American Medical Association Not Sure Smoking is Any Worse than Using Electronic Cigarettes

In a press release issued Monday by the American Medical Association (AMA), the leading association of the nation's physicians called on the removal of electronic cigarettes from the market. The AMA adopted a policy in favor of "prohibiting the sale of e-cigarettes that are not FDA approved." Since these products are not currently FDA approved, the policy amounts to an immediate ban on the sale of electronic cigarettes, effectively removing the product from the market.

An AMA spokesperson stated: "Because e-cigarettes have not been thoroughly tested, one cannot conclude that they are less harmful or less dangerous than conventional cigarettes."

The Rest of the Story

You can't be serious. The American Medical Association does not have enough information to be able to conclude that cigarette smoking, which kills hundreds of thousands of Americans each year, is more dangerous than a device which "delivers nicotine to the user through a vaporized propylene glycol solution" and which has not been shown to cause any disease, much less death among a single American.

It doesn't take a rocket physician to be able to figure out that inhaling nicotine plus more than 10,000 chemicals - including 60 carcinogens - is more dangerous than inhaling nicotine without those 10,000 plus chemicals and carcinogens. In fact, the very study to which the AMA press release refers - the FDA laboratory study - confirms that there are only trace levels of carcinogens in electronic cigarette cartridges, comparable to the levels found in nicotine replacement products.

If the American Medical Association is not convinced that electronic cigarettes are safer than smoking, then there is no way it should be convinced that the use of nicotine replacement therapy is safer than smoking. After all, the levels of carcinogens in these two types of products are virtually identical. How could it be that nicotine replacement products pose a much lower carcinogenic risk than smoking, while electronic cigarettes don't, if both products contain the same amount of carcinogens?

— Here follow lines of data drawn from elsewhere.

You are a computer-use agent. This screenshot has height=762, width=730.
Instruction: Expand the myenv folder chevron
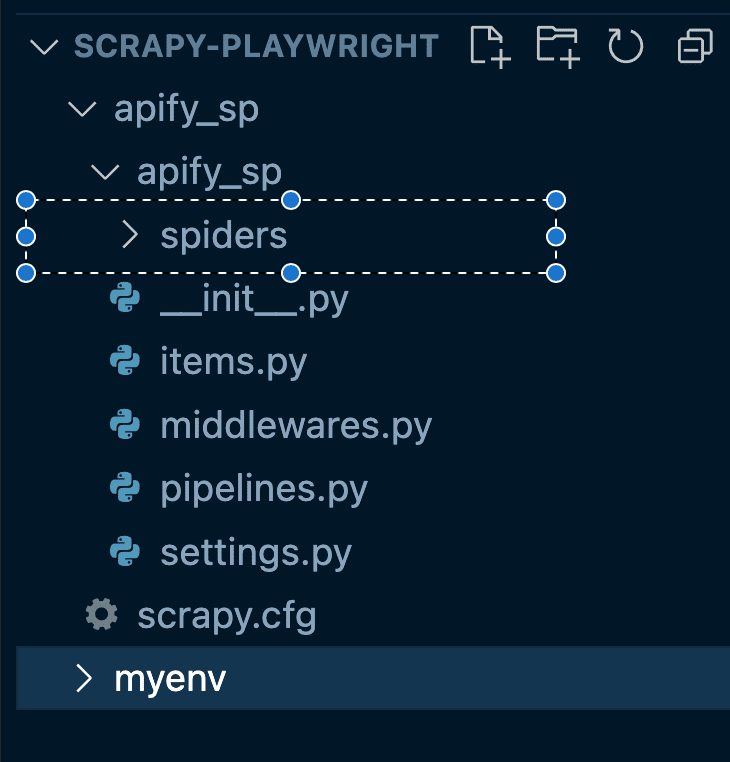(x=84, y=679)
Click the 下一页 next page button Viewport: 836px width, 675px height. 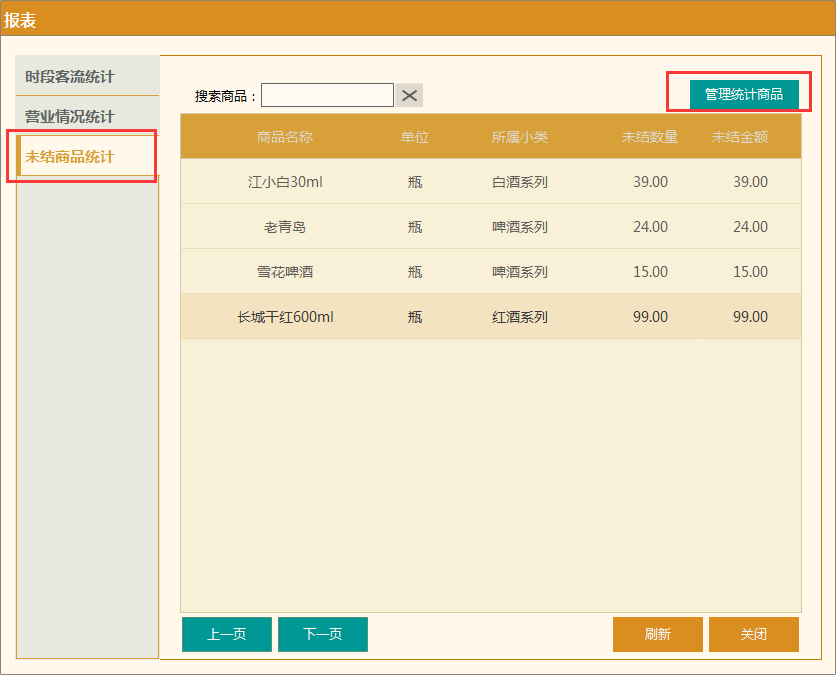[322, 634]
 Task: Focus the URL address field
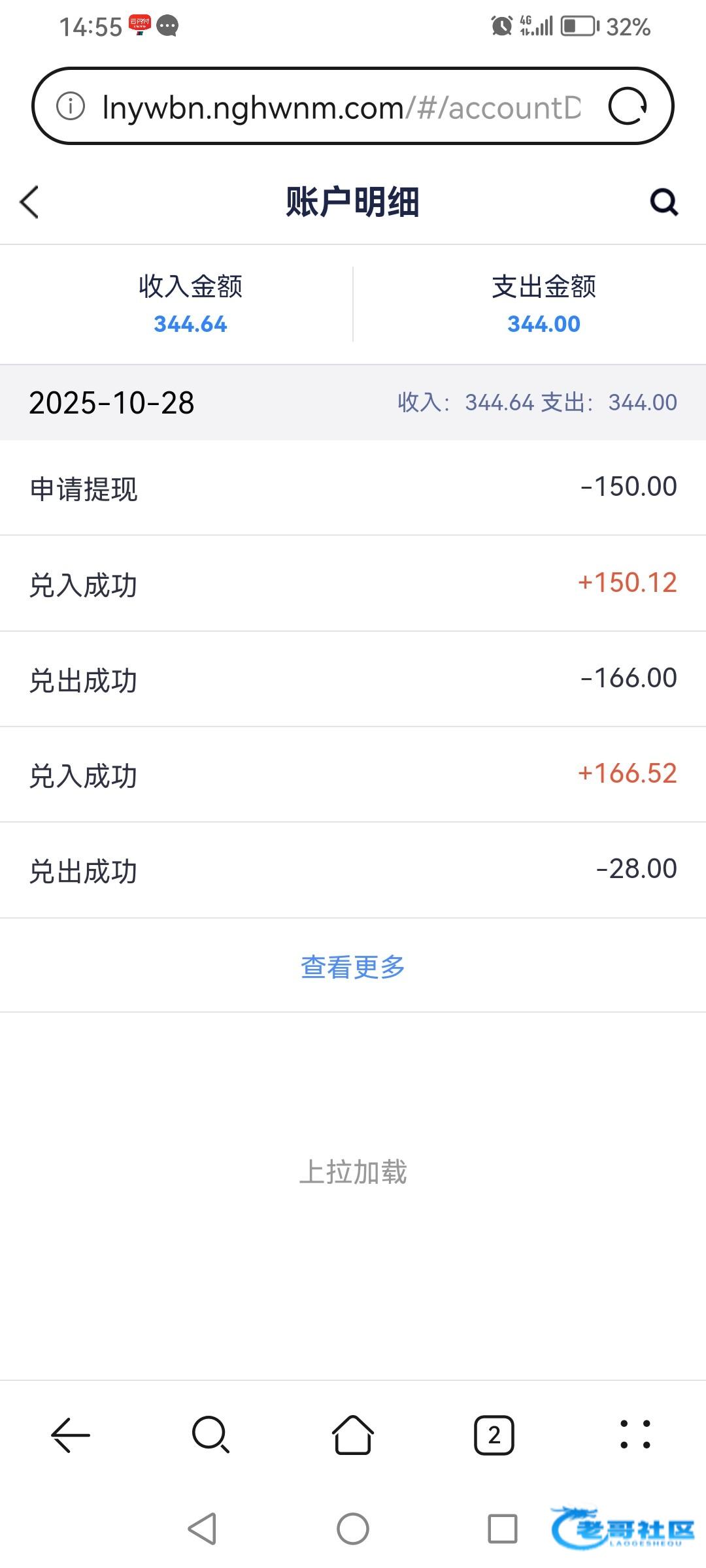[340, 107]
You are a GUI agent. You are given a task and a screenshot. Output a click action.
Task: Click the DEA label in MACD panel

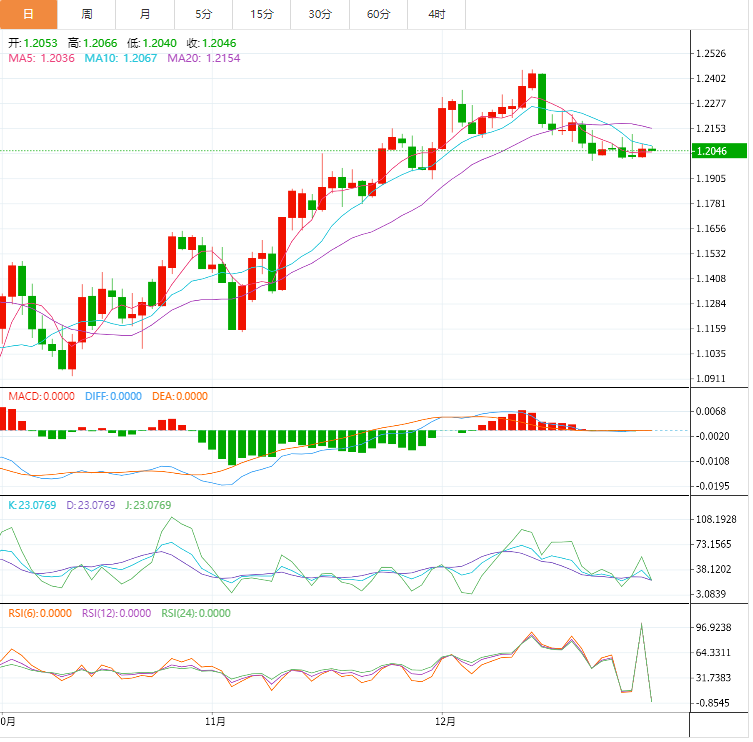[x=180, y=396]
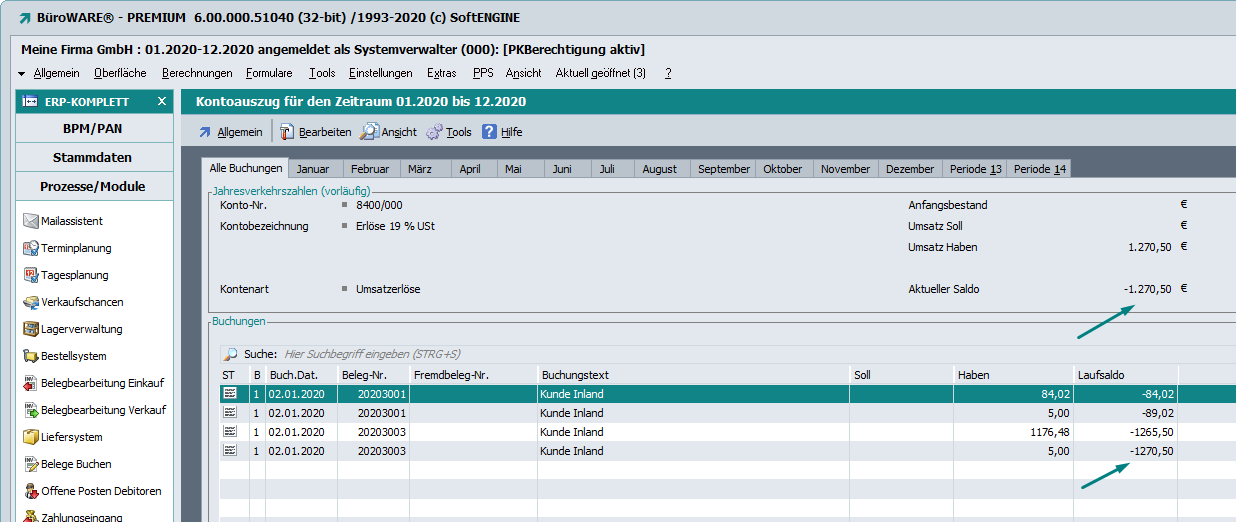The height and width of the screenshot is (522, 1236).
Task: Open Terminplanung in the sidebar
Action: pyautogui.click(x=76, y=248)
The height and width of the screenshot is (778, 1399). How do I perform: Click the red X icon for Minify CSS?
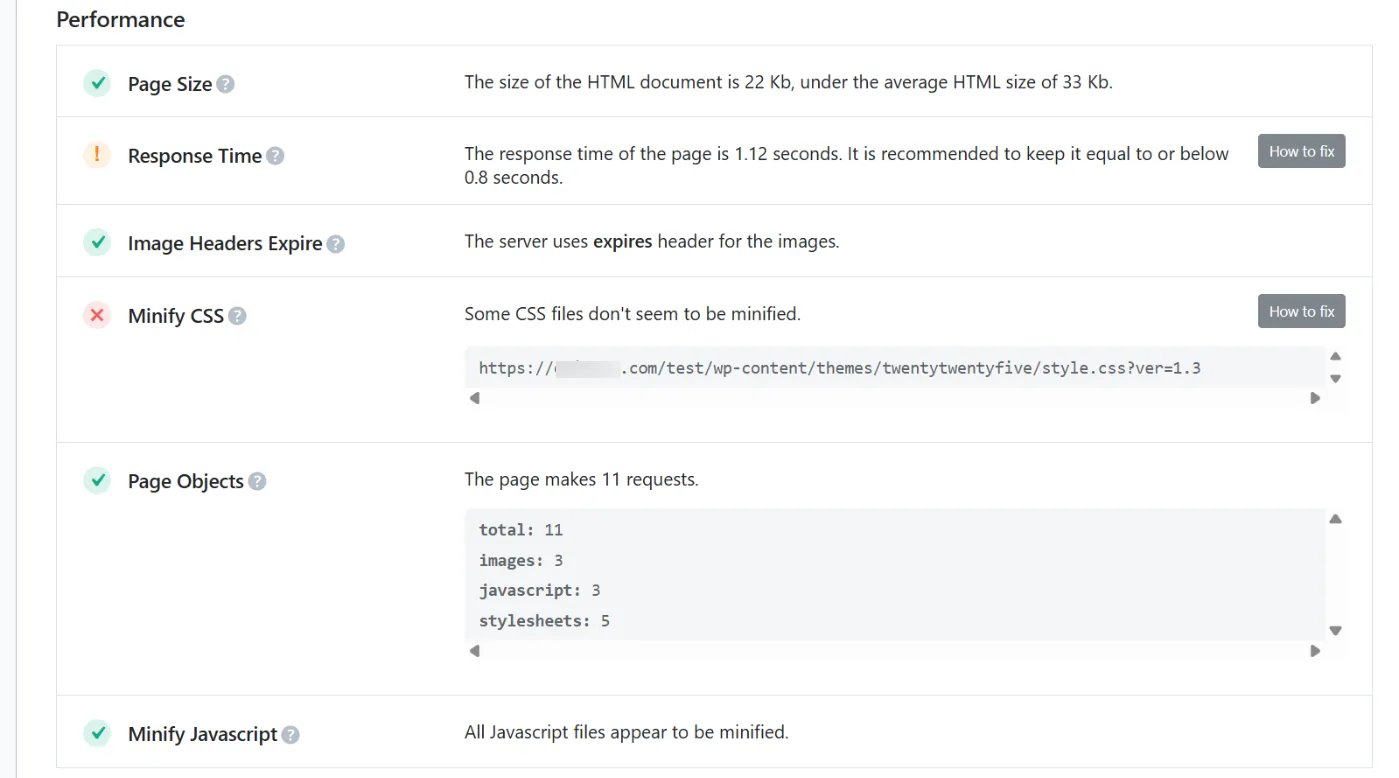pos(97,316)
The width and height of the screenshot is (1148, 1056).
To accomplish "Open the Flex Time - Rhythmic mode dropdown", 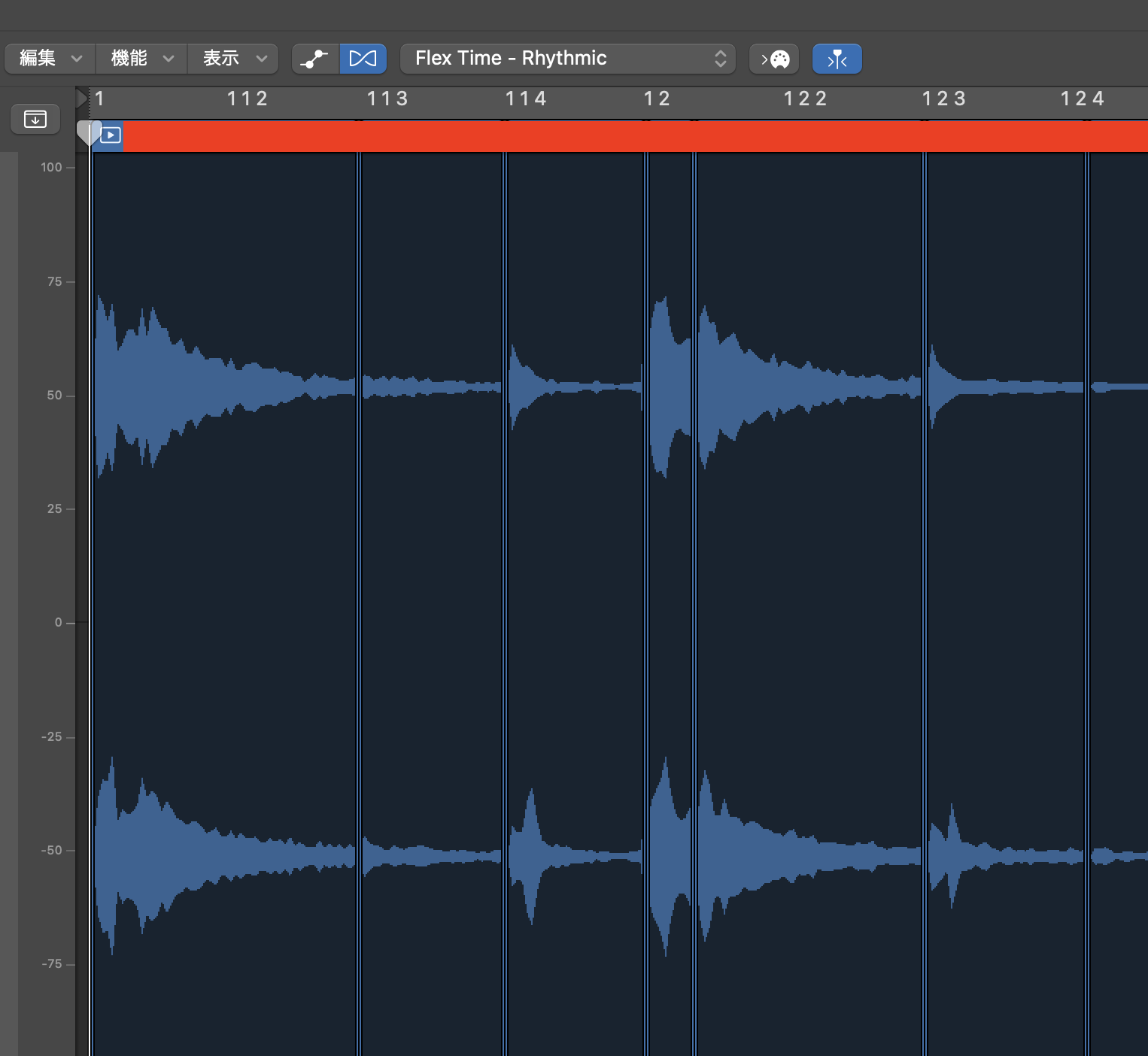I will click(x=567, y=59).

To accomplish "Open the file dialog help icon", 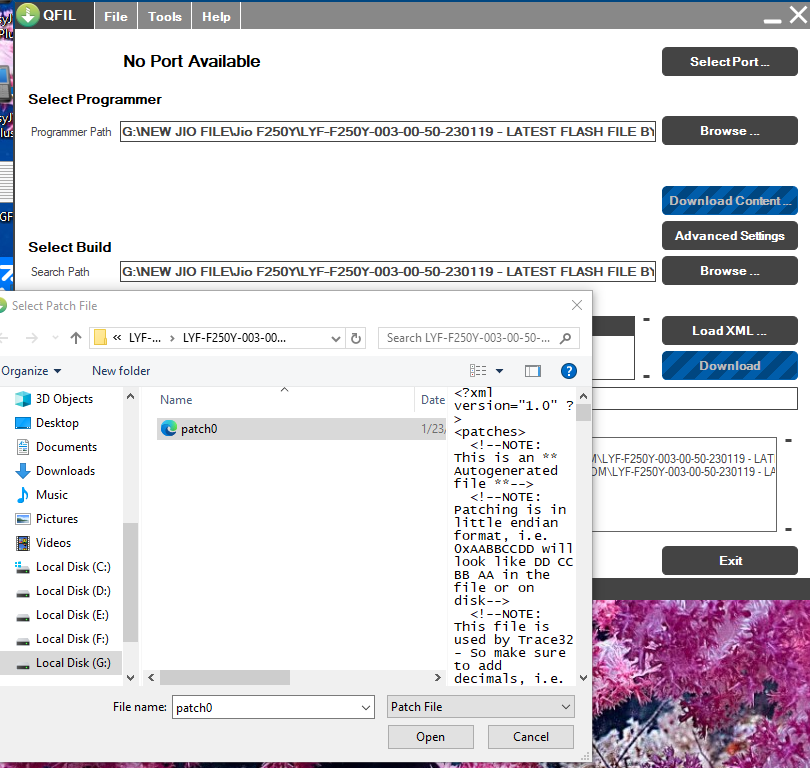I will 568,371.
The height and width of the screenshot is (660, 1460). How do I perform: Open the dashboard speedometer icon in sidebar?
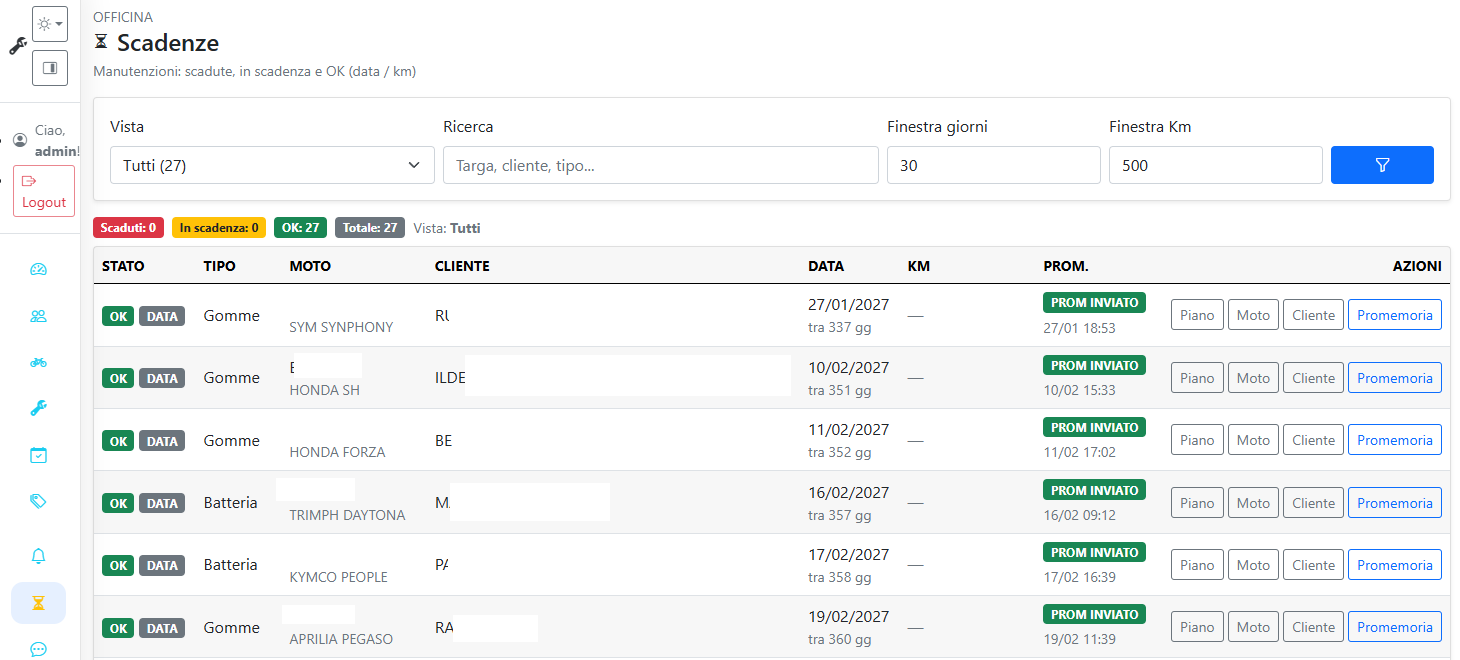point(38,269)
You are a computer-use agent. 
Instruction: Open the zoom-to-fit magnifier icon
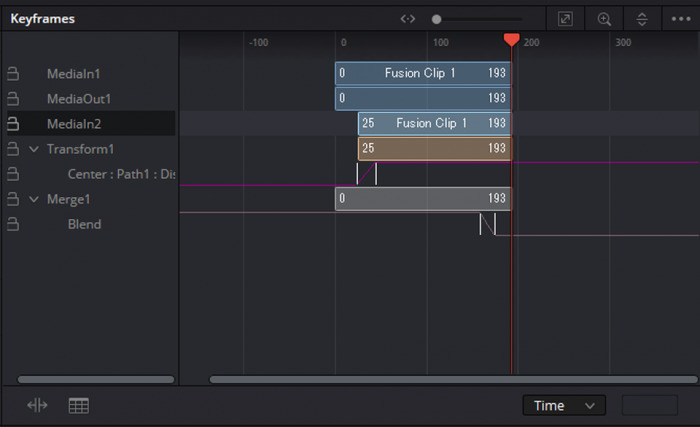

More disturbing than the AMA's apparent scientific incompetence is the fact that it is promoting a policy which would cause severe harm to the public's health. Banning electronic cigarettes would force thousands of vapers who have successfully quit smoking to return to cigarettes. The result? Increased disease and death. Why would the AMA want to do this?

Most disturbing, and unethical, is the fact that the American Medical Association - in its press release - fails to disclose its financial conflict of interest: its receipt of funding from pharmaceutical companies which manufacture smoking cessation medications.

Banning the sale of electronic cigarettes would benefit two major industries: Big Tobacco and Big Pharma. Every electronic cigarette used is one less cigarette smoked and/or one less sale of a nicotine replacement or other smoking cessation pharmaceutical product. Thus, any financial conflict of interest with pharmaceutical companies must be revealed in a press release which is promoting a ban on the sale of electronic cigarettes. But the AMA has failed to disclose its conflict of interest.

By promoting bans on electronic cigarettes, the American Medical Association is doing a huge favor for cigarette companies. Such policies would help protect Big Tobacco profits by ensuring that a product which is being used by many vapers as a very successful strategy for keeping off cigarettes is taken off the market.

The rest of the story is that the American Medical Association is apparently more concerned about ideology (and money) than about the lives of smokers. Better that ex-smokers who have quit without the aid of Big Pharma products be forced to return to cigarette smoking than that they remain off cigarettes, but continue to go through a motion that looks like cigarette smoking and which threatens the profits of pharmaceutical companies.